**Requirements**
Copy the lines from the line with "Given: Expand the local storage tree item" to the line with "Looking at the", changing "local storage" to "session storage" and leaving everything else as it is. Leave the pictures out of your answer.

**Listed entries**

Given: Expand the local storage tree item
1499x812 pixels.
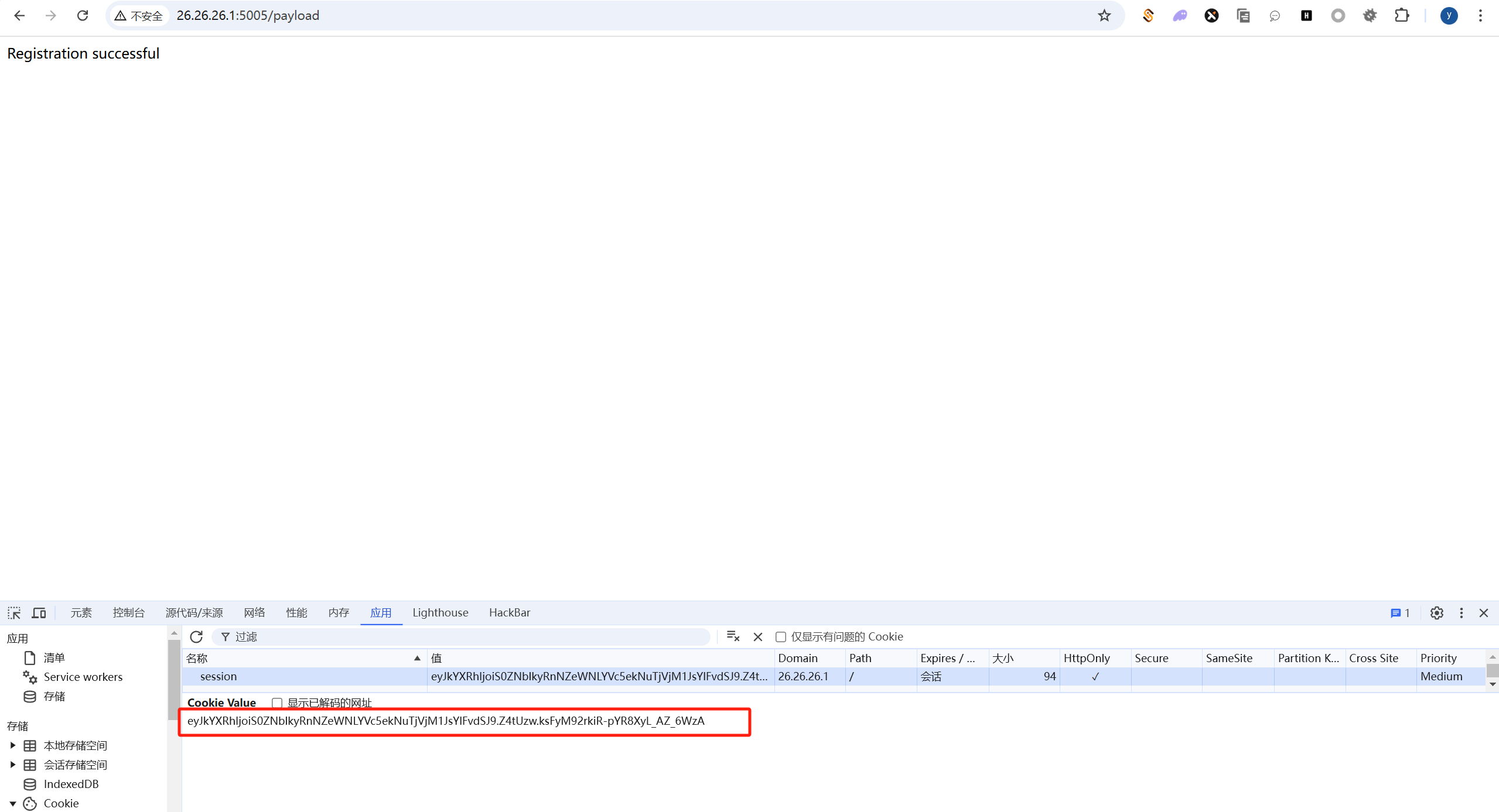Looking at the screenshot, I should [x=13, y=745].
...
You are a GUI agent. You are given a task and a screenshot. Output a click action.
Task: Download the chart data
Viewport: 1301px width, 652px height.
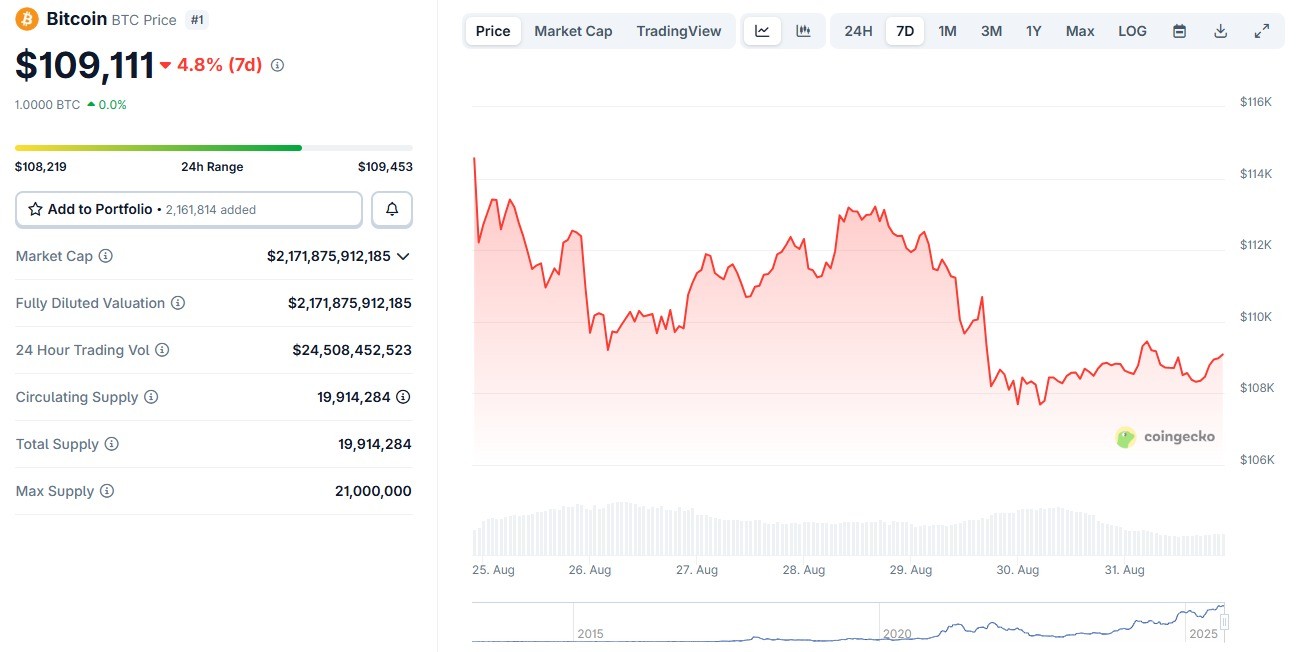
---
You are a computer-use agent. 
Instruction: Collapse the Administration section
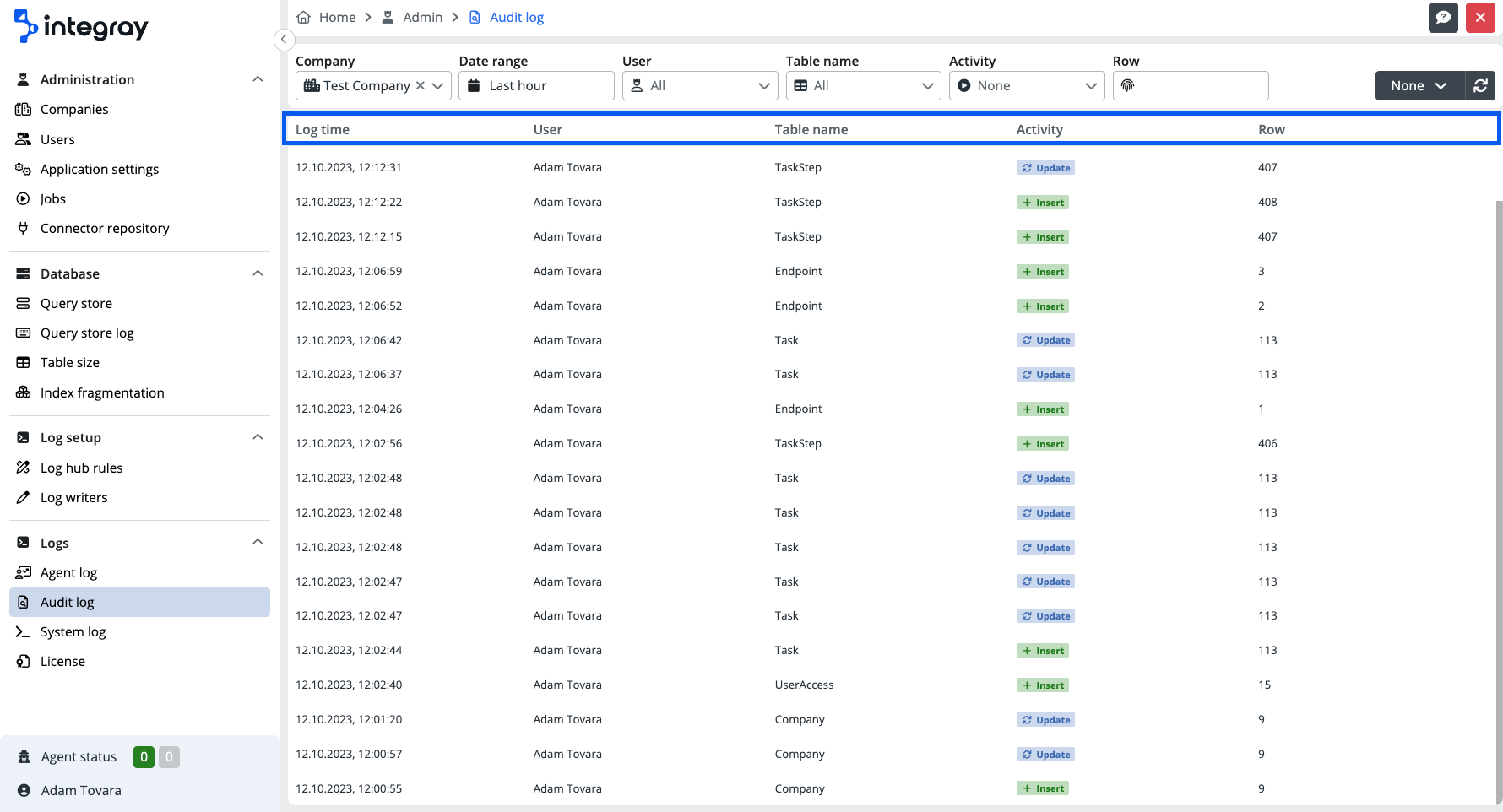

**Solved exercise**
Given: Expand the session storage tree item
1499x812 pixels.
Looking at the screenshot, I should [x=13, y=745].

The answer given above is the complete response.